Во время деникинского наступления конница генерала Мамонтова прорвалась в тыл Красной Армии и подходила к Тамбову. Меня, шестнадцатилетнего комсомольца, по мобилизации направили в коммунистический отряд. В соприкосновение с войсками Мамонтова мы не вступали, но принимали участие в ликвидации кулацко-эсеровских банд. Когда же прорыв Мамонтова был ликвидирован регулярными частями Красной Армии, мы вернулись на свой завод и несли его охрану.
Вскоре наш отряд распустили. И мне, откровенно говоря, было жаль расставаться с винтовкой, красноармейской шинелью и шлемом. В те дни Красная Армия на Южном фронте начала успешное наступление.
Как-то на заводе стало известно, что приехал «всероссийский староста» Михаил Иванович Калинин. Посмотреть и послушать Михаила Ивановича собралось множество народу. Протолкался поближе к трибуне и я.

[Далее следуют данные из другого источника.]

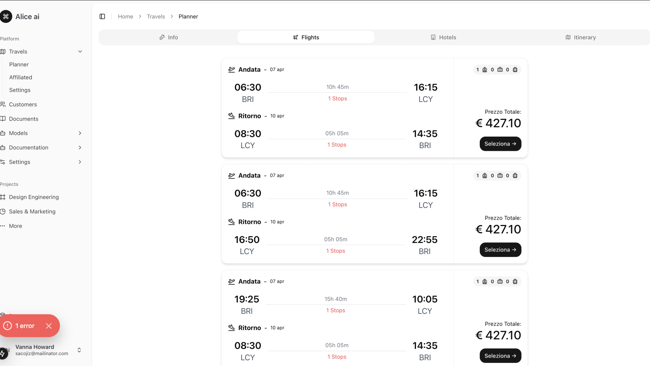The image size is (650, 366).
Task: Open the Design Engineering project icon
Action: tap(3, 197)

Прежде всего меня удивило, что «всероссийский староста» по виду ничем не отличается от окружавших его рабочих и крестьян. Те же сапоги, та же косоворотка. Только, может быть, подобротнее да сидит половчее.
Не повышая голоса, спокойно и откровенно говорил Михаил Иванович о том, что больше всего волновало: о разрухе, о лишениях, о том, что нужно делать каждому, чтобы справиться с этими бедами. В заключение Калинин высказал мысль, что-де всякая, даже самая небольшая, работа идет на пользу Советской власти. Он призвал каждого, кто бы чем ни занимался, относиться к своему делу старательно, вкладывать в него всю свою душу.

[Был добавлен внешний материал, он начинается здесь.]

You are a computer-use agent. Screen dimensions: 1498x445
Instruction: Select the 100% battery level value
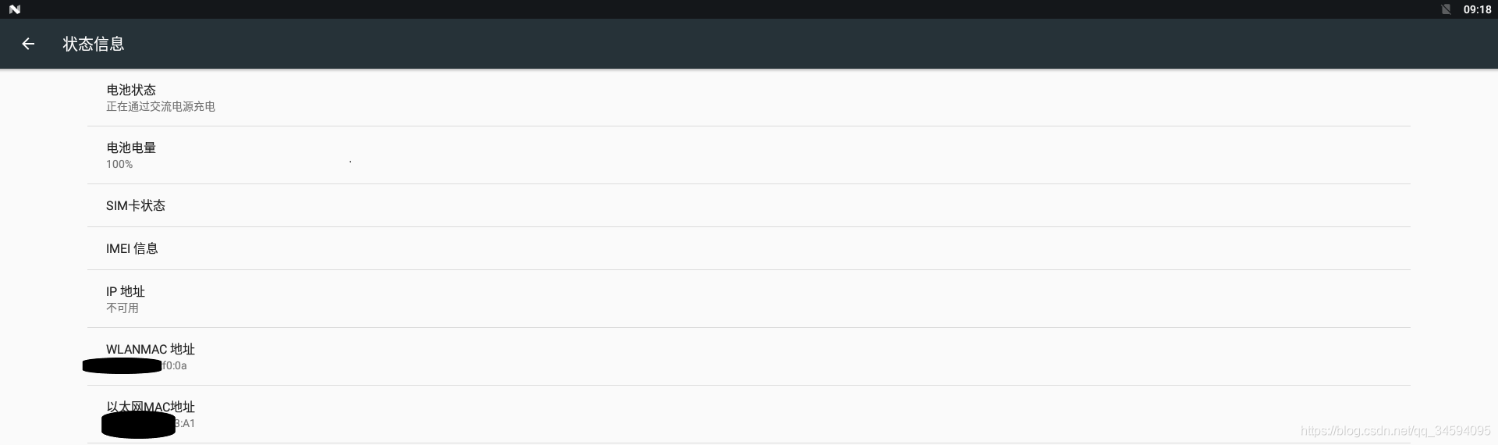click(x=119, y=164)
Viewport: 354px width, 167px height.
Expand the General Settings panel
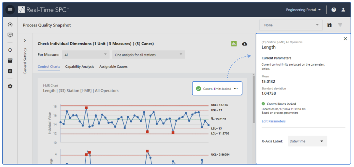click(25, 40)
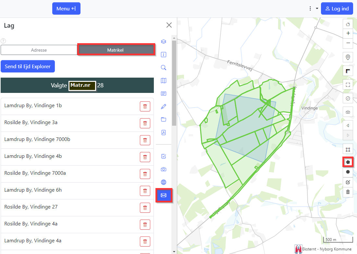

Крепко запомнил я эти слова и всю жизнь старался следовать им. Может, потому любил при каждом удобном случае «похвастаться» тем, что еще в юности слушал Михаила Ивановича Калинина.
В стране свирепствовал голод. Повсюду из рабочих создавались продовольственные отряды. Как-то вызвал меня к себе председатель заводского комитета комсомола.
— Комсомольская организация направляет тебя в продовольственный отряд заготовлять хлеб. Не возражаешь?
— Нет, — без колебаний ответил я.
Наш отряд в Кирсановском уезде Тамбовской губернии добывал хлеб для Красной Армии, для населения Москвы, Петрограда и рабочих своего завода. Кулаки, не желая отдавать хлёб, прятали его, гноили, бешено сопротивлялись. Из-за угла они убивали коммунистов, бедняков, продармейцев.
С помощью актива из комитетов бедноты мы находили спрятанное кулаками зерно. Охраняли склады, сопровождали обозы с хлебом на железнодорожные станции, сидели в засадах. Зима в тот год выдалась холодная и вьюжная. Переезжая из села в село за десятки километров, мы, чтобы согреться, бежали за санями. Часть бойцов ходила с обмороженными лицами, руками и ногами. Но никто не жаловался на трудности.
Дорого доставался тогда хлеб. Для каждого из нас участие в заготовках было серьезным испытанием, большой практической школой. В первых рядах продармейцев шли коммунисты и комсомольцы. Помимо своих основных задач, мы выступали среди крестьян с докладами и беседами, помогали местным организациям в текущей работе, устраивали вечера художественной самодеятельности.
Командовал отрядом рабочий нашего завода коммунист Федор Шелдовицын. Это был очень энергичный и инициативный командир, его в отряде уважали и любили.
В продотряде я подружился с молодым петроградским коммунистом Ваней Бариновым. Он был на два года старше и многому научил меня. Мы жили душа в душу.
Нас часто посылали в засаду куда-нибудь за село ловить спекулянтов, которые возами закупали и перепродавали зерно, мясо, соль. Когда очередь доходила до Вани, он обычно говорил мне:
— Сегодня иду в наряд.
— И я с тобой.
Целую ночь на морозе или в дождь сидим мы за селом и внимательно следим за дорогой. Ни на минуту не смыкая глаз, крепко держим в руках заряженные винтовки, шепотом рассказываем друг другу о себе, о товарищах по отряду, о родных местах.
Особенно Ваня любил рассказывать о своем родном Питере. Он хорошо знал город, был свидетелем Октябрьской революции, и я часами готов был его слушать, мечтал:
— Вот бы побывать когда-нибудь в Петрограде!
— Обязательно побываешь, — говорил Ваня, — Только сначала надо разбить контру.